Die Erlebnisse dieser Woche bewiesen wieder mal, dass die Dortmunder Polizei unter SPD-Führung, trotz immer wiederholten antifaschistischen Phrasen von Bürgermeister Ulrich Sierau, nicht gewillt ist antifaschistischen Protest zu billigen und diesen gnadenlos bekämpft.

In Dortmund bewiesen antirassistische und antifaschistische AktivistInnen jedoch trotzdem, dass Dortmund keinen Platz für Nazis hat und die Hilfe für Refugees hier hervorragend funktioniert, trotz Konflikten mit dem Staat und Bekämpfung durch die Nazis.

Doch so gut die Hilfe für Refugees auch funktoniert, reicht es nicht, wenn man es dabei belässt.
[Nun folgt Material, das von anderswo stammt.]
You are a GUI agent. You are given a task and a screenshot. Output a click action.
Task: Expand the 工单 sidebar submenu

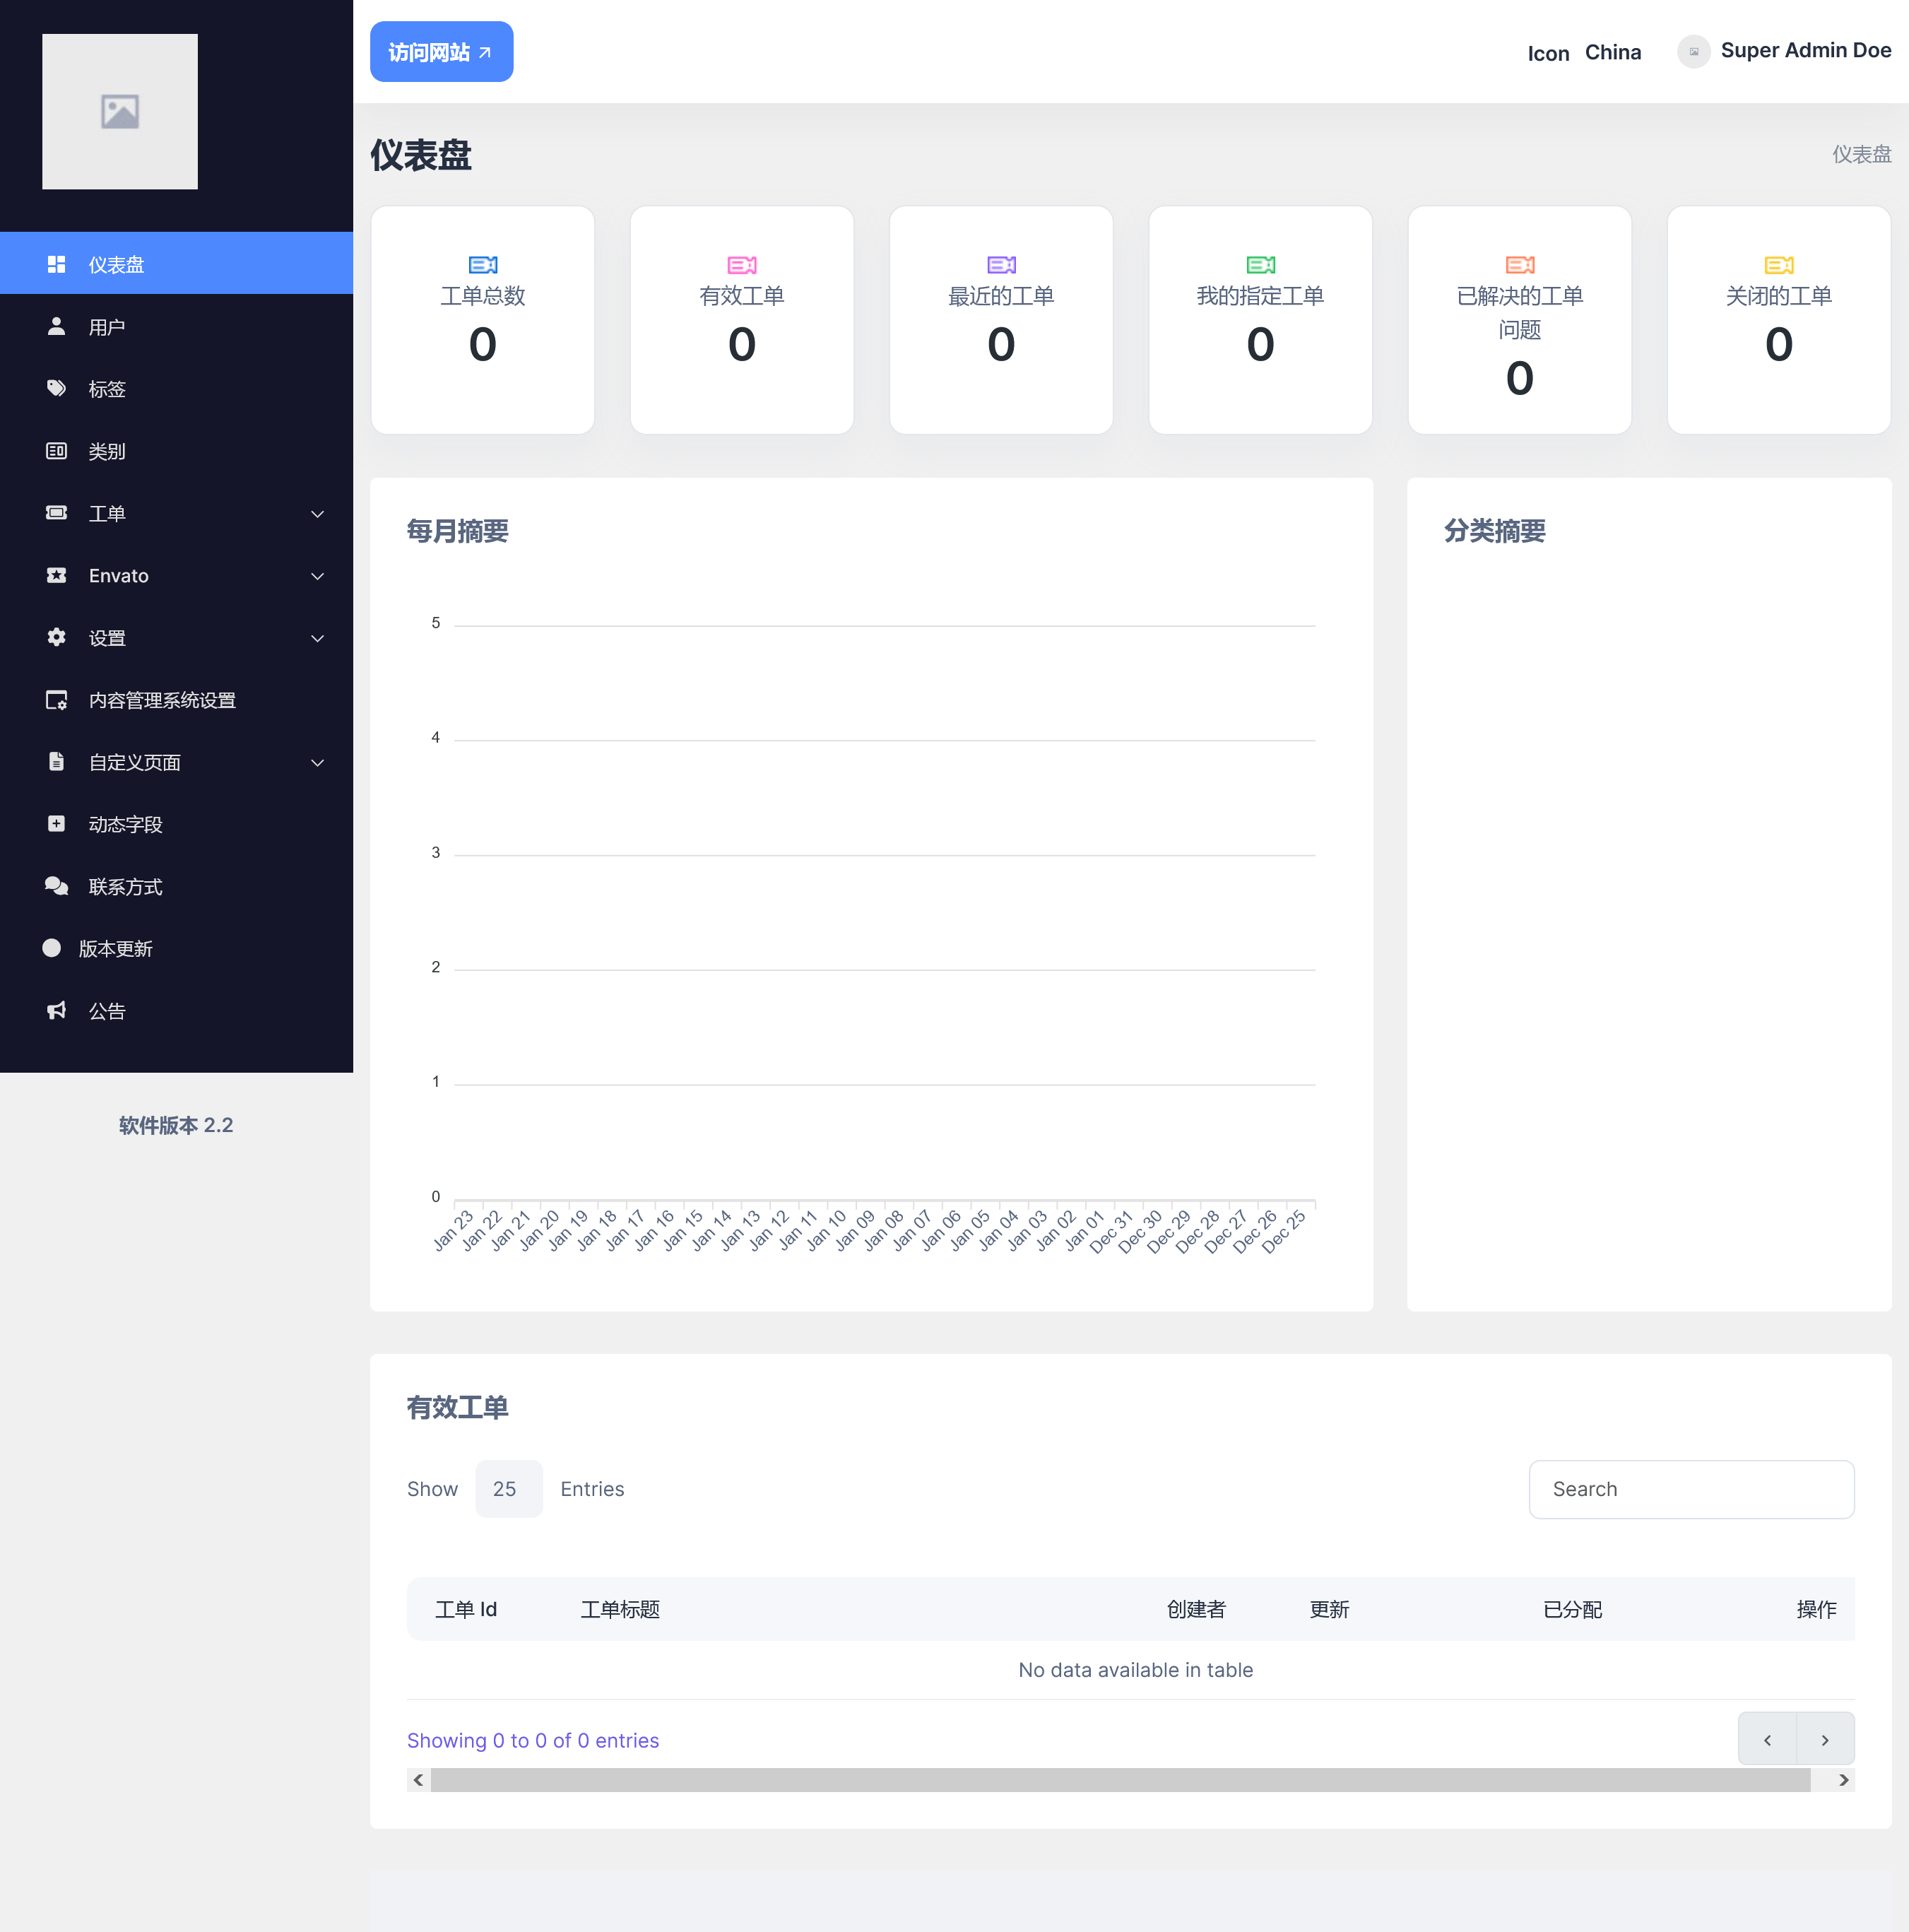click(317, 514)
Es gilt für uns als SozialistInnen darauf hinzuweisen, dass sich gar nichts verändern wird, wenn man nur den Refugees hilft, aber nicht auf die Fluchtursachen aufmerksam macht und diese bekämpft. Wir müssen weiterhin die soziale Frage stellen und den ArbeiterInnen zeigen, dass es, solange der Kaptialismus existiert, immer jede Menge Fluchtursachen, wie Krieg, Hunger und Ausbeutung gibt. Denn nur wenn wir den Kapitalismus abschaffen, kann den Menschen in Not wirklich geholfen werden.

Fluchtursachen bekämpfen! – Kapitalismus abschaffen!